CI/CD (“continuous integration / continuous delivery”) means letting a pipeline — GitHub Actions, GitLab CI, a build server, or any script — build and ship your app automatically instead of running deploys by hand from your laptop. On Comwit Cloud this works the same way a manual deploy does: your automation authenticates with a token and calls the platform API at https://api.cloud.comwit.io, either through the comwit CLI or with raw HTTP.

This page covers the pieces that are the same no matter which CI system you use: the token, the build artifact, and the two integration styles. For copy-paste workflows, see GitHub Actions and other CI systems.

Automation authenticates with a personal access token — a cwt_ token. It is tied to your user, can only act on projects you are a member of, and can only do what its scopes allow. That makes it safe to drop into a pipeline: even if the secret leaked, it can only do the narrow set of things you granted.

For deploy automation you almost always want one of two scopes:

ScopeGrants
app:deployDeploy builds, roll back
app:writeCreate/delete apps, set env, attach hostnames

If your pipeline only ships new builds of an app that already exists, app:deploy is enough. If the pipeline also creates the app, sets environment variables, or attaches hostnames, add app:write. (app:read lets a pipeline list apps and inspect builds if you need that for a check.) See Authentication for the full scope table.

Create a scoped cwt_ token from the console at https://cloud.comwit.io/tokens (“API tokens”). Pick the scopes your pipeline needs and nothing more. The plaintext token is shown once at creation — copy it then. You can revoke it from the same page at any time.

Save the cwt_ token as an encrypted secret in your CI provider — never commit it to your repository or print it in build logs. Most providers expose secrets to the build as environment variables; a common convention is COMWIT_TOKEN.
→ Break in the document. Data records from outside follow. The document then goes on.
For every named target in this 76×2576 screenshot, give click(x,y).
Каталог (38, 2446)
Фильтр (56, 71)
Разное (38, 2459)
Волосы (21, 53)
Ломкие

A deploy ships one build artifact: your app’s compiled output. Comwit accepts it in two shapes:

  • a directory of build output (a brrrd output directory), or
  • a prebuilt .tar.zst package file.

When you point the CLI at a directory, it packs the directory into a temporary .tar.zst for you using local tar --zstd. If your CI image’s tar does not support zstd, build the .tar.zst yourself (or have your build step produce one) and pass that file instead.

Over raw HTTP there is no directory upload: the deployment request body is the raw application/octet-stream .tar.zst artifact.

The friendliest option when you can install a binary in your pipeline. Authenticate non-interactively with --token (no browser device flow in CI), then deploy.

CI pipeline (comwit CLI)
# Authenticate with the token from your CI secret store.
comwit login --token "$COMWIT_TOKEN" --project "$COMWIT_PROJECT"
# Build artifact is a directory or a prebuilt .tar.zst.
comwit deploy \
--project "$COMWIT_PROJECT" \
--app "$COMWIT_APP" \
--package ./apps/web/dist/brrrd

comwit login --token stores the token in the CLI config instead of running the interactive device flow, so it works headless. You can also pass the project with the COMWIT_PROJECT environment variable instead of --project.

comwit deploy accepts the same optional flags in CI as anywhere else:

comwit deploy (optional flags)
comwit deploy \
--project "$COMWIT_PROJECT" \
--app "$COMWIT_APP" \
--package ./dist/brrrd \
--host app.example.com \
--env-ref brrrd/env/app \
--max-concurrent-requests 100

For installing the binary in a pipeline, see Install the CLI.

Use this when installing the CLI is awkward — a minimal container image, a platform where you can only run curl, or tooling in another language. Send the token as a bearer header and POST the .tar.zst artifact as the raw request body. Hosts, env-ref, and concurrency go on the query string (not in the body).

CI pipeline (raw HTTP)
curl -sS -X POST \
-H "Authorization: Bearer $COMWIT_TOKEN" \
-H "Content-Type: application/octet-stream" \
--data-binary @./dist/brrrd.tar.zst \
"https://api.cloud.comwit.io/v1/projects/$COMWIT_PROJECT/apps/$COMWIT_APP/deployments"

The deploy endpoint is:

POST /v1/projects/{projectId}/apps/{appId}/deployments

A request whose token lacks the required scope, or that targets a project you are not a member of, returns 403. For the full status-code list and retry behavior, see Errors and idempotency and the API overview.